▶ Task statement:
What is the number of lines in the listing below that include the string "computer"? Answer with that number alone.

>>>

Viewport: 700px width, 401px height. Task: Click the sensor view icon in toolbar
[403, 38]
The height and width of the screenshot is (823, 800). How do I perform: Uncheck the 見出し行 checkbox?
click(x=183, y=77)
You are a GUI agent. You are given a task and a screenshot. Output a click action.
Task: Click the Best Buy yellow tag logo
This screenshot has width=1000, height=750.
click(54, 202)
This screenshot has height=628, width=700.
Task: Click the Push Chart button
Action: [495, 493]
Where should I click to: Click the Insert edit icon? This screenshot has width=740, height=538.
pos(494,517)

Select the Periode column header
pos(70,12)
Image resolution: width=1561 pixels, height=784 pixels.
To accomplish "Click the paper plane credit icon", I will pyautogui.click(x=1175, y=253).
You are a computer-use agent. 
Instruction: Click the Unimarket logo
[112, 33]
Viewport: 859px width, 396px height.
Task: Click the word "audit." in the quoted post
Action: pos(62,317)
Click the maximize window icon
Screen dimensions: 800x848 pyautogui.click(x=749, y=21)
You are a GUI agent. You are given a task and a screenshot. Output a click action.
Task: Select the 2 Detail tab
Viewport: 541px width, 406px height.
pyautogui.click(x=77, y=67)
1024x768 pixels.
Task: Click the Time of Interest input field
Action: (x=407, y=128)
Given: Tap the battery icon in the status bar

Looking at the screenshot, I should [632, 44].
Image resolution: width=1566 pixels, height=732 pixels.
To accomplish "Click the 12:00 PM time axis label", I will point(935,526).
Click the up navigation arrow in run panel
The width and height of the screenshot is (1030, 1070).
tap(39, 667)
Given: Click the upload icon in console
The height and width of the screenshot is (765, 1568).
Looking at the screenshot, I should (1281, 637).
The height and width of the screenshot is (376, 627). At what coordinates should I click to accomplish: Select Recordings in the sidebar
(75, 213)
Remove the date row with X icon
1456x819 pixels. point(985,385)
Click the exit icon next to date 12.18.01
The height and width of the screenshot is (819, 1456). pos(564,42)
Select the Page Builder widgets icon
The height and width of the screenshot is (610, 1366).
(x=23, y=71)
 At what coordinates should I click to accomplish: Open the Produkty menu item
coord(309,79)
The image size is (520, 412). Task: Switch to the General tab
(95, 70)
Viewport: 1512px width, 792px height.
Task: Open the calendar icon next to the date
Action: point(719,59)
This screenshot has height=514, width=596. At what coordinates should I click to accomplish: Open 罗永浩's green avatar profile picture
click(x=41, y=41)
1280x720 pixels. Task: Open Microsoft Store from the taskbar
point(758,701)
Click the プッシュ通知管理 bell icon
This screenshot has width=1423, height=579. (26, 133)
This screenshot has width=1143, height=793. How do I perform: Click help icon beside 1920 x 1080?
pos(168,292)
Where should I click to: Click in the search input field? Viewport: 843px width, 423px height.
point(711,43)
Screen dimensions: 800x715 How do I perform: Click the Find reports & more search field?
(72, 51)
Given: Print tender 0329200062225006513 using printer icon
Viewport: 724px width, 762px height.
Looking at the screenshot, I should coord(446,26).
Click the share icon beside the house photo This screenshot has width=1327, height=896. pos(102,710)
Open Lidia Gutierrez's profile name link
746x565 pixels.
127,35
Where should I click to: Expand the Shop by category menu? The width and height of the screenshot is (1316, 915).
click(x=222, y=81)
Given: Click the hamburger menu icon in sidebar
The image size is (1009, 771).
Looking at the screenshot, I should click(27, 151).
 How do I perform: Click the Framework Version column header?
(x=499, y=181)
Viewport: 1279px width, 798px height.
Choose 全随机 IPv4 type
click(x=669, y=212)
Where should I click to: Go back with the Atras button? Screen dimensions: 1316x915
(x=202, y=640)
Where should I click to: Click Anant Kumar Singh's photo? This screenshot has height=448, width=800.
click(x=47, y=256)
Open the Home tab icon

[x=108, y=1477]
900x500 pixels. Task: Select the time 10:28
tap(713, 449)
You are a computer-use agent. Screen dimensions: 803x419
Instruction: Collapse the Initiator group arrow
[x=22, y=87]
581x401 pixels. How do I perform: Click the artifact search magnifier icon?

<<<

▶ Task answer:
2